9. Technique 5: Multiple Linear Regression
Theory Recap: Multiple linear regression models the relationship between a continuous dependent variable and two or more independent variables. Business Justification: By weighing multiple proactive safety measures simultaneously, we can pinpoint exactly which initiative drives the strongest reporting behaviors.
Null Hypothesis (H0): Safety Training frequency and Management Enforcement levels cannot reliably predict an employee’s Confidence in Reporting.
Alternative Hypothesis (H1): Safety Training frequency and Management Enforcement levels can reliably predict an employee’s Confidence in Reporting.
Code
# Define independent variables (Inputs) and dependent variable (Outcome)X = df[['Training_Sessions', 'Management_Enforcement']]X = sm.add_constant(X) # Required for statsmodelsy = df['Reporting_Confidence']# Fit the regression modelmodel = sm.OLS(y, X).fit()# Print the formal statistical summaryprint(model.summary().tables[1])
Interpretation: This is the most critical finding of the study. The regression model proves that Management Enforcement is a massive, highly significant predictor of reporting confidence (p < 0.001). For every 1-point increase in how strictly a manager enforces safety rules, the employee’s reporting confidence rises by roughly 0.3 points, holding training frequency constant.
10. Integrated Findings
The combination of these five analyses provides a crystal-clear operational narrative. Our categorical tests (T-Test and ANOVA) proved that demographics—such as where an employee works or how long they have been in the industry—do not dictate safety culture. Safety behavior is driven entirely by proactive inputs. While Correlation analysis proved that generic employee training has a mild positive effect, the Multiple Regression model revealed the ultimate truth: frontline management enforcement is the true engine of safety confidence.
Single Recommendation: The organization must pivot its strategy. Instead of wasting capital on creating specialized safety campaigns for different departments or tenure levels, the company should mandate a unified Leadership Safety Training program. By training direct managers to strictly and fairly enforce safety protocols on the floor, employee reporting confidence will naturally surge, effectively reducing hidden hazards.
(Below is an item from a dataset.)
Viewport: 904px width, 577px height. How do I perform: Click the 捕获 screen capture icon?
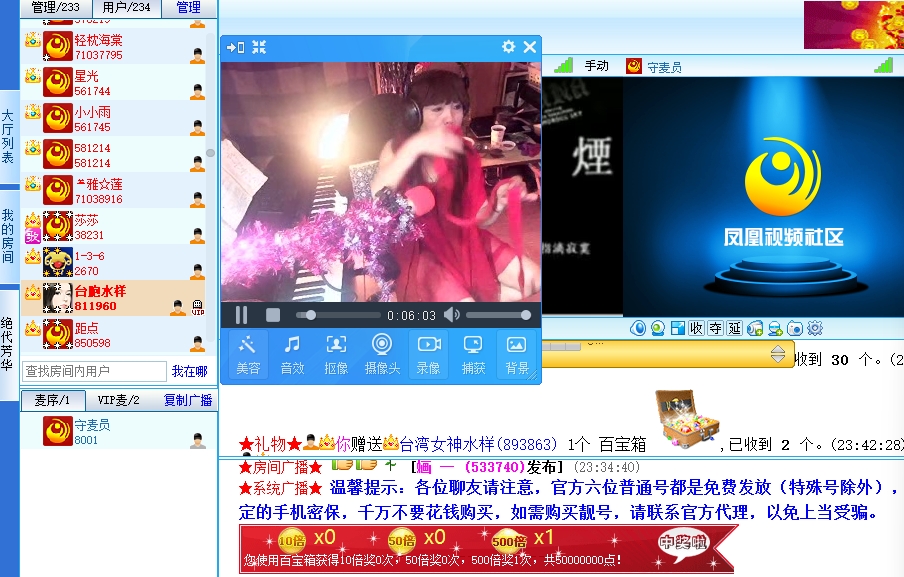coord(473,354)

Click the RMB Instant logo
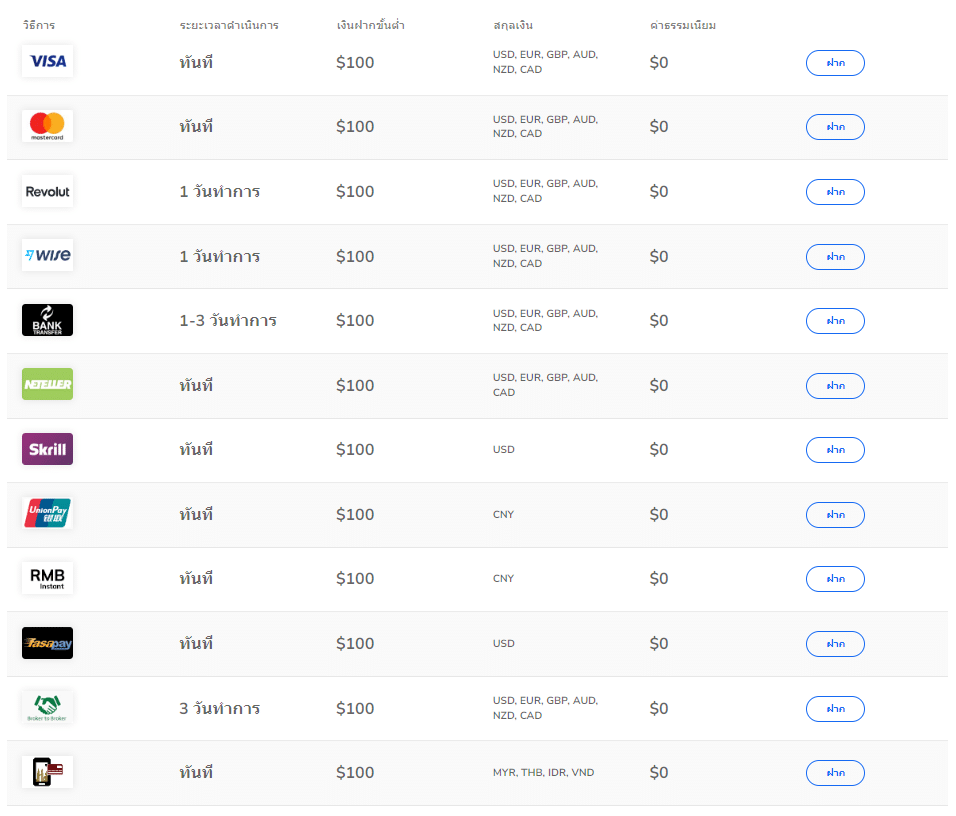click(48, 578)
11. Limitations & Further Work
The primary limitation of this study is its cross-sectional design; the survey captures a single point in time, meaning we can prove correlation and predictive value, but absolute causation is difficult to cement without long-term tracking. Additionally, self-reported survey data carries an inherent risk of response bias, where employees may overstate their reporting confidence.
With more time and organizational access, future work should include a longitudinal study. I would track actual, logged safety incident reports (quantitative company data) before and six months after implementing the recommended managerial leadership training.
References
Adi, B. (2026). Al-powered business analytics: A practical textbook for data-driven decision making. Lagos Business School / markanalytics.online.
McKinney, W. (2010). Data Structures for Statistical Computing in Python. Proceedings of the 9th Python in Science Conference, 51-56.
Seabold, S., & Perktold, J. (2010). statsmodels: Econometric and statistical modeling with python. Proceedings of the 9th Python in Science Conference.
Appendix: AI Usage Statement
Generative AI tools (Google Gemini) were utilized strictly as a technical assistant to structure the Quarto document layout, debug Python package environments, and generate boilerplate syntax for the statistical models (Pandas, SciPy, Statsmodels). I exercised independent analytical judgement in defining the business problem, determining the variables and hypotheses, designing the survey instrument, gathering the primary data, and translating the raw statistical outputs into actionable, non-technical business recommendations.